# 課題の内容:
下の「読む文章」のうち、「日本映画界を築いた」で始まる段落を、主な事実を残して箇条書きにまとめてください。

# 読む文章:
-*-
師匠を見守る弟子たちがなんとか師匠のいまわの願いを叶えようと、一番弟子が聞く「師匠、何か心残りはありませんか?」
耳を近づけ聞き取ったのは「そ○が見たい」との言葉。
一同驚きつつも師匠の願いを叶えようと、一番弟子の橋次(笹野高史)がおとうと弟子の橋太(中井貴一)に嫁・茂子(木村佳乃)を説得するように言う。
夫の説得に応じた茂子は師匠をまたぎ、そそを見せた。
病人にも関わらず興奮した目で見入っていた師匠は「わしはそとが見たいと言うたんや……」と言った。
そしてご臨終。
通夜には師匠ゆかりの人々が集まり、想い出話は尽きることがないのだった。

日本映画界を築いたマキノ省三を祖父にもち、マキノ雅弘を叔父に持つ津川雅彦って、日本の映画界ではサラブレッドなのね。。。
ついでに言えば、沢村貞子さんも叔母さんだものね。
-*-
# 記録データ:
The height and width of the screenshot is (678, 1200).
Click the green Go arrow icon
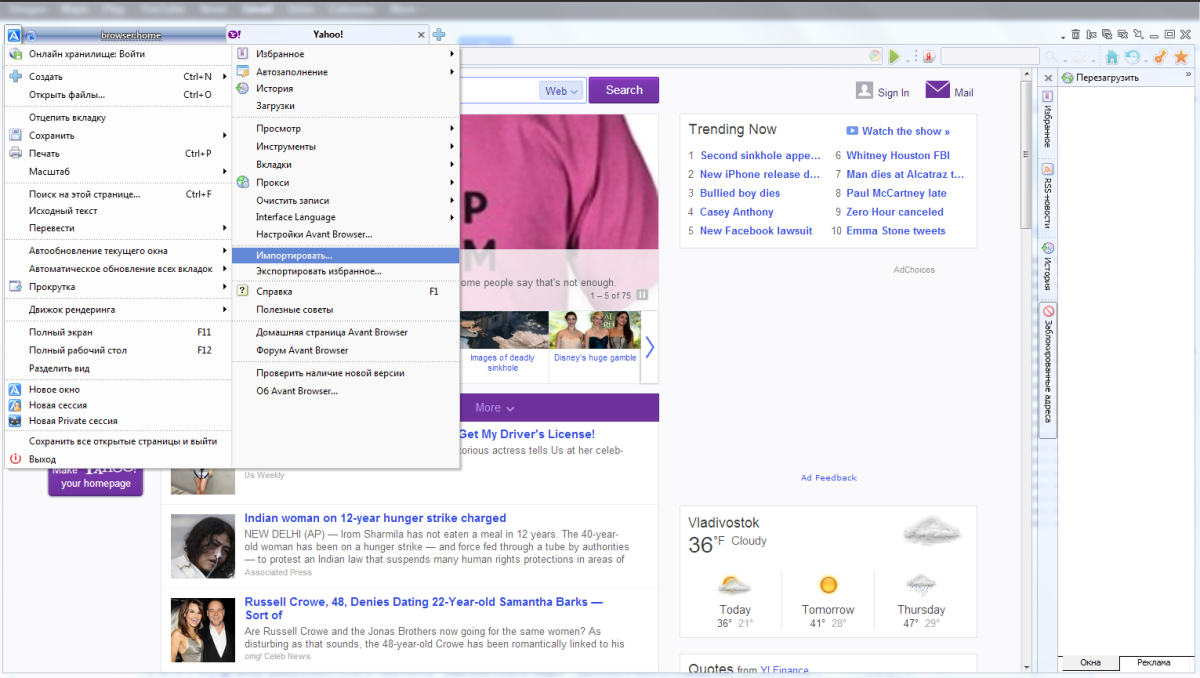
-*-
# 解答:
・津川雅彦の祖父は、日本映画界を築いたマキノ省三である。
・叔父はマキノ雅弘である。
・叔母は沢村貞子である。
・このため、津川雅彦は日本の映画界のサラブレッドである。